Identification of biomarkers and immune infiltration associated with sexes in systemic sclerosis: a bioinformatics and machine learning

This study aimed to identify key candidate genes associated with the sexes of patients with systemic sclerosis (SSc). Skin gene expression datasets from patients with SSc and healthy controls (GSE181549 and GSE130955) were retrieved from the GEO database. GSE181549 served as the testing set, while the GSE130955 was used for validation. Differentially expressed genes (DEGs) between SSc and normal skin samples were identified using Limma, stratified by sex in the GSE181549. Bioinformatics analyses were performed to evaluate the DEGs, and machine learning techniques were applied to identify sex-specific. In male samples from the testing set, 80 DEGs were upregulated and 20 were downregulated, while in female samples, 94 DEGs were upregulated and 12 were downregulated. Functional enrichment analysis indicated that these DEGs are potentially implicated in sex-specific SSc pathogenesis. Machine learning identified 10 marker genes in males samples and 12 in females.
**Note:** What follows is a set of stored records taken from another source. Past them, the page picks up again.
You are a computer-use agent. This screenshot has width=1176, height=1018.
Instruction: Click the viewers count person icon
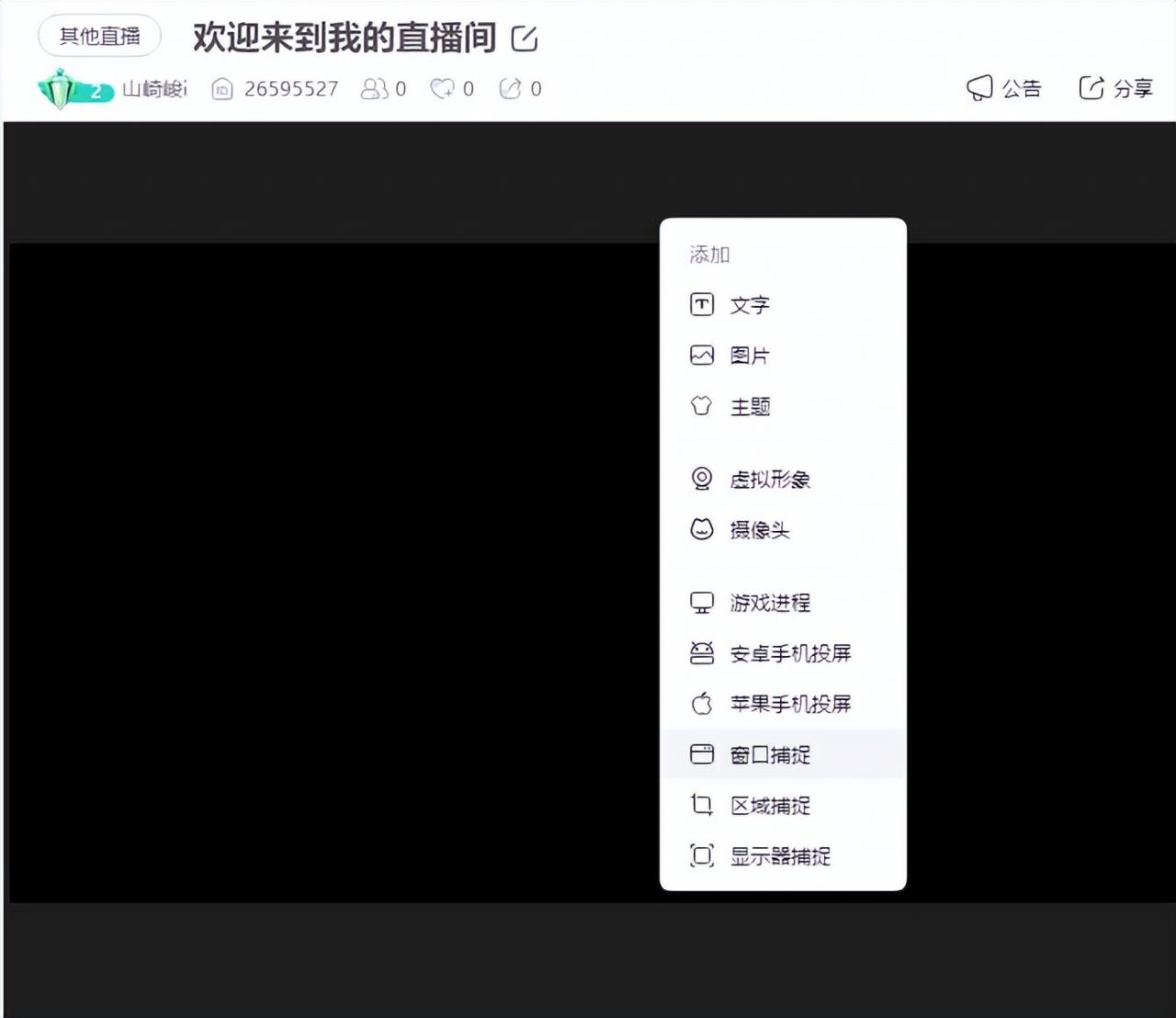click(x=373, y=88)
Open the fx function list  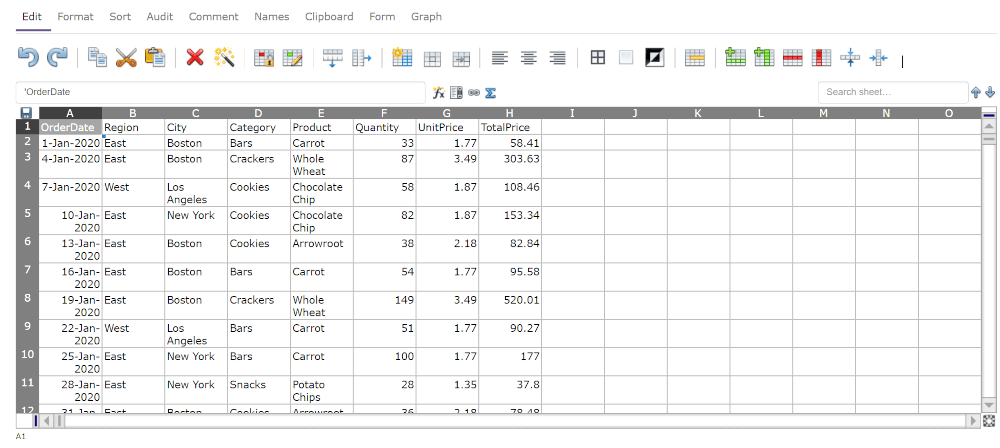click(x=438, y=93)
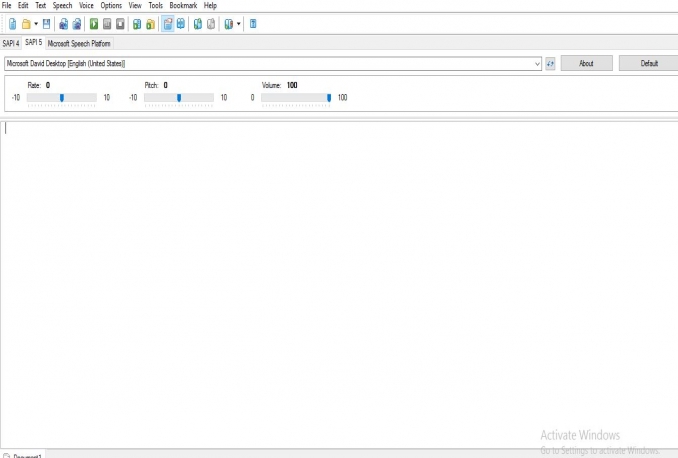Viewport: 678px width, 458px height.
Task: Stop reading with the Stop icon
Action: [120, 24]
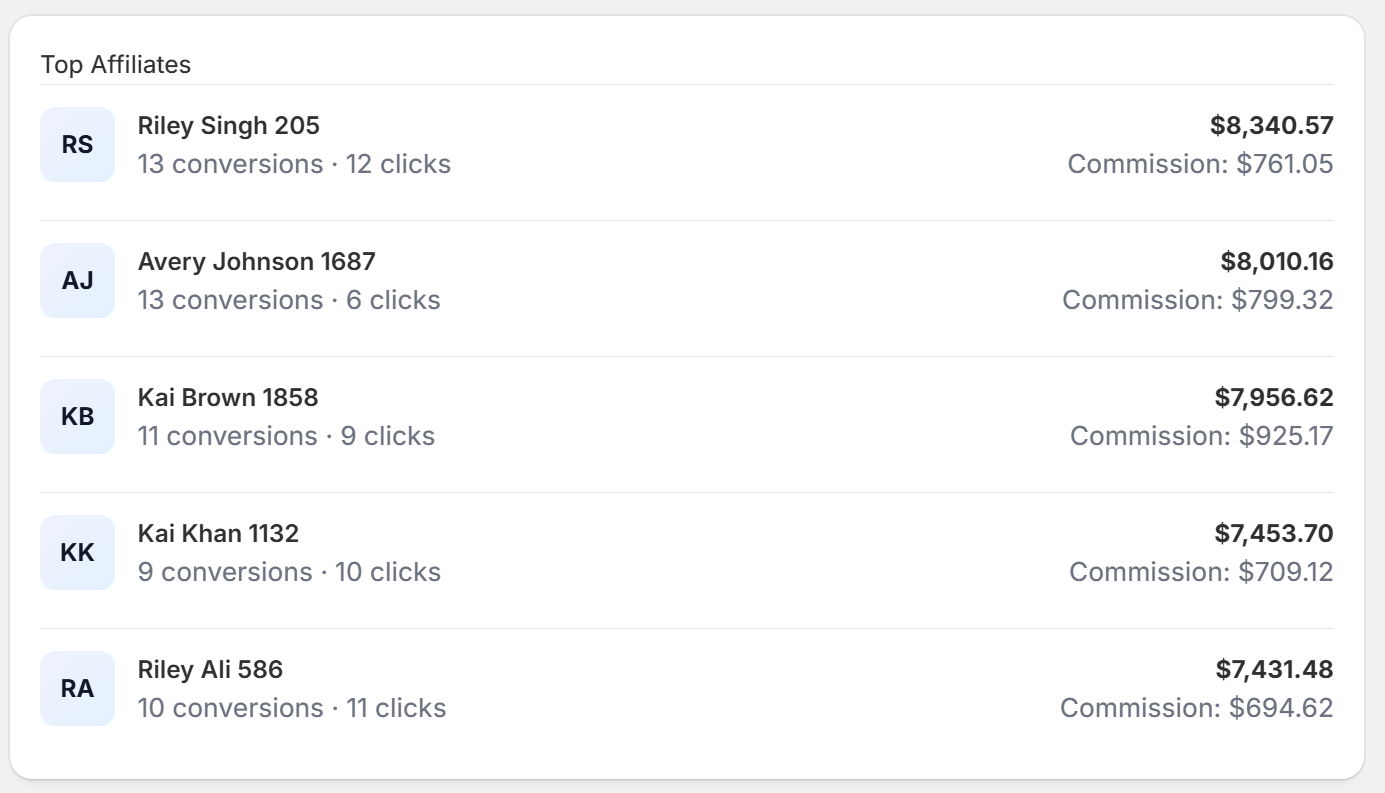1385x793 pixels.
Task: Open Kai Khan 1132 affiliate profile
Action: tap(218, 533)
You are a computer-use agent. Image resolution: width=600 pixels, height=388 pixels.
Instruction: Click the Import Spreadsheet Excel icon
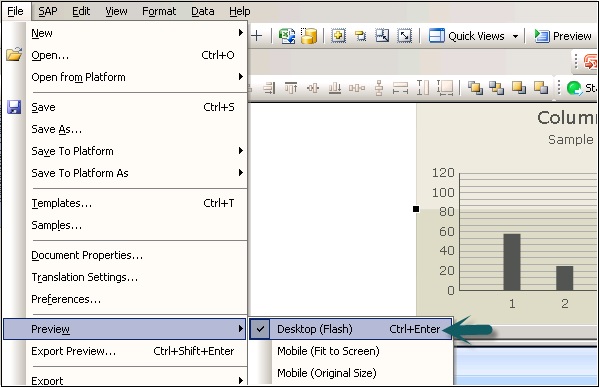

Immune infiltration analysis revealed a significant increase in M0 and M1 macrophages and a decrease in M2 macrophages and resting dendritic cells in male SSc samples. In female SSc samples, memory B cells, plasma cells and M1 macrophages were significantly elevated, whereas resting CD4 memory T cells were notably reduced. Patients with SSc exhibit distinct sex-specific differences in DEGs, marker genes, and immune infiltration profiles.